I am now CEO and co-founder of Reverba, a global patient engagement company that has been creating transformative tech-enabled solutions to build a bridge between patients and biopharma companies, from clinical development through commercialisation, for more than 20 years.
The rise of smart technologies such as smartphones with app-enabled health monitors, disease-specific social media forums and virtual healthcare provider platforms have fundamentally changed the role patients play in all aspects of their own healthcare, from how they gather information to how and when they relate to others with their condition and their medical team. Providing what patients need, where they want to access it, in language that is easy to understand, is now more than just a trend—it is an expectation. And this expectation particularly applies to clinical trials. Excluding patients from the clinical trial process can cost both time and budget. According to a Tufts University study, the cost for changes made during a clinical trial can range from $141,000–$500,000+ per change. Clinical trial recruiter Beroe reports that once underway, 85% of clinical trials fail to retain enough patients to reach completion12.

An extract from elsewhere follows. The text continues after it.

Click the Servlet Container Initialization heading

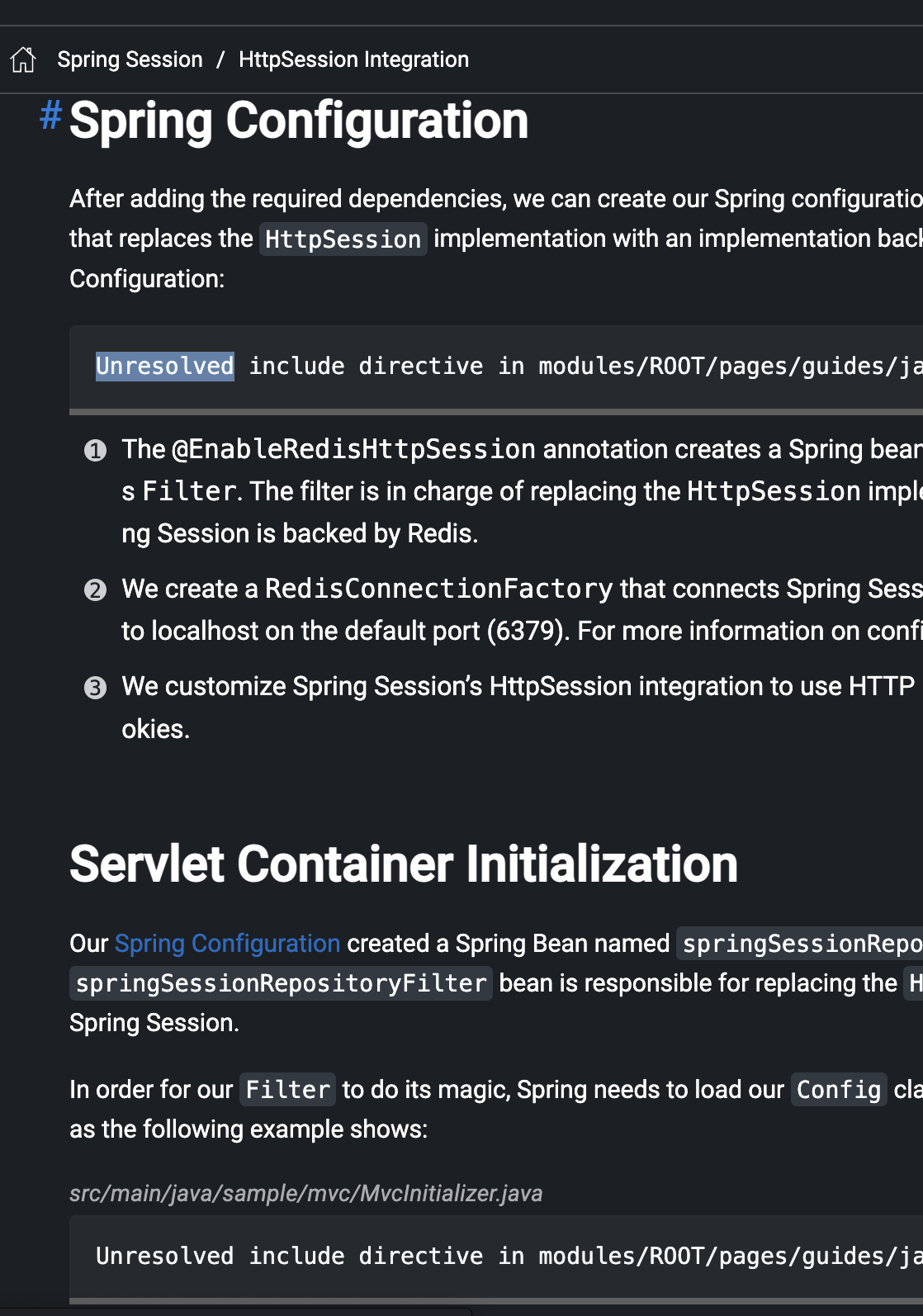pyautogui.click(x=404, y=864)

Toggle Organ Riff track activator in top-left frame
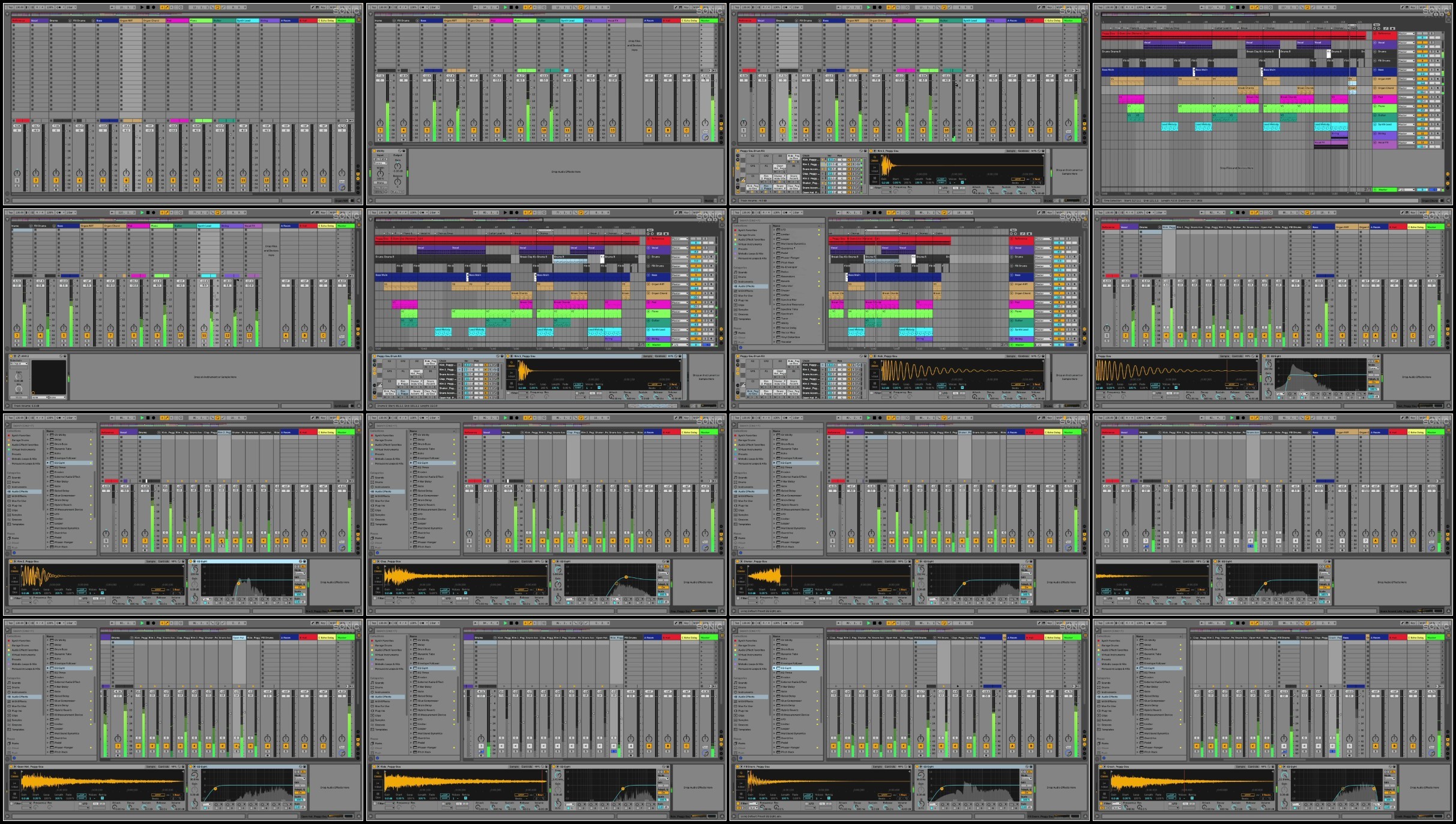126,180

Patients want to play an active role in clinical trials. In a survey we conducted through Reverba’s subsidiary Health Stories Project, we asked 352 patients about their clinical trial knowledge and experience. Among respondents, 88% were familiar with clinical trials, but 65% had not participated in a trial. When asked, 97% of patients said it was important for biopharma to include consumer input when designing trials, and 83% were interested in providing feedback.
It is critical to include patients not only in clinical trial design, but with ongoing input throughout the clinical trial cycle. Before the start, patients can provide feedback to improve protocol design and improve recruitment. Feedback during the trial enables the clinical trial experience to be improved and the trial to be adapted as needed. After the trial, patients can be involved in post-trial results communication to build relationships.

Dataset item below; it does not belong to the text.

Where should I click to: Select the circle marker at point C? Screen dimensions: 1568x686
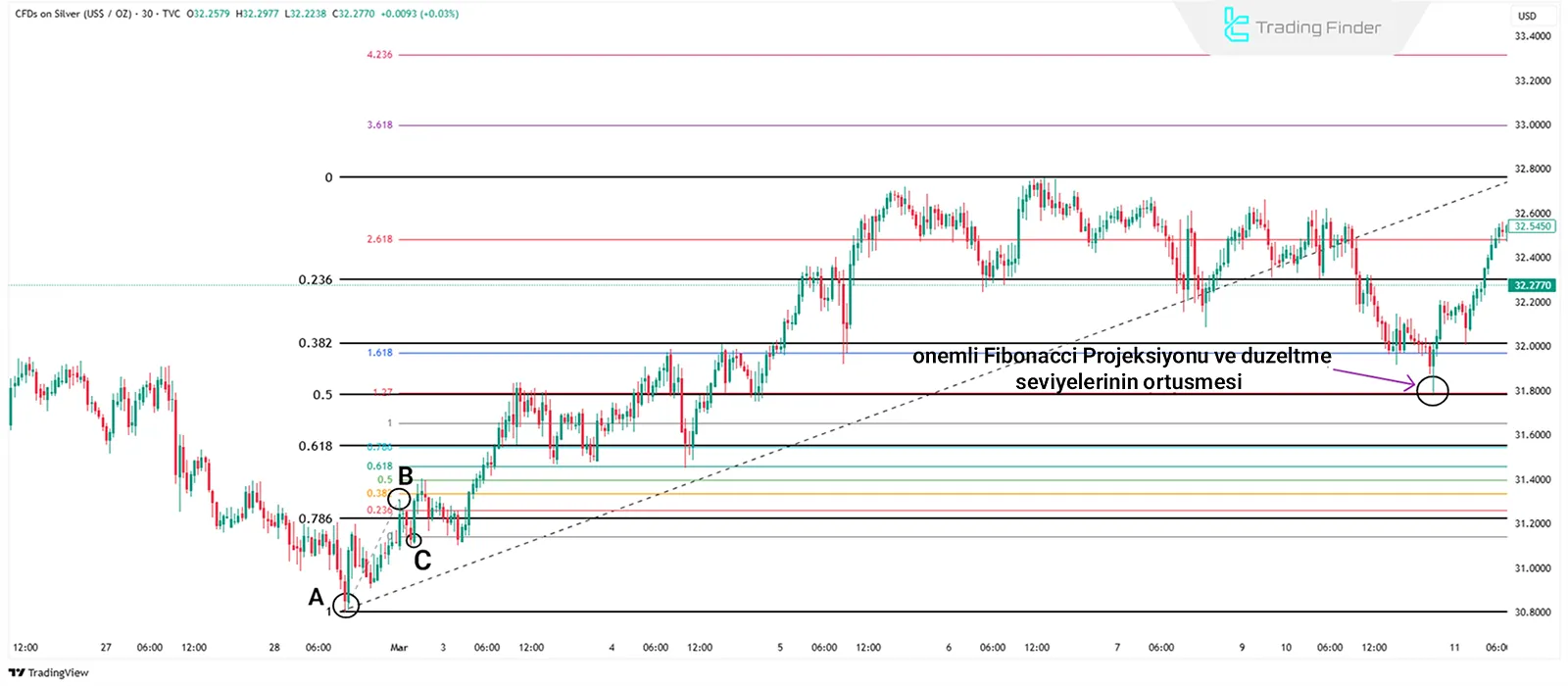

There are many ways to engage with patients to incorporate their input as you plan a clinical trial. Patient advisory boards bring together a small group of patients and caregivers (6–10) either in person or virtually to share perspectives on the trial. One-on-one interviews with patients provide in-depth conversations, which can guide decision making that considers the patient perspective across a range of patients. A patient consultant takes on a more active role and becomes a member of the clinical trial team, participating in multiple meetings and calls during the trial planning process.

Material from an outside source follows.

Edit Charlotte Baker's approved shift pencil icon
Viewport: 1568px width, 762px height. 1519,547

With engaged and active patients, their involvement should not end when the trial begins. During the trial, an in-trial insights platform can be used to conduct surveys or interviews with patients currently enrolled for real-time feedback. After the trial, a clinical trial alumni program enables companies to maintain communication with patients to provide information about the study results and whether a product is approved.
Patients provide real-world insight that can help support better trials across a company’s therapeutic areas. Pharma companies can also take a more agile approach, incorporating what they learn from patients to impact how trials are designed in the future—faster, more efficient, more cost-effective and providing a better experience for participants.
Thus, engaging health consumers throughout the clinical trial process has the potential to help get drugs to market faster and truly change healthcare.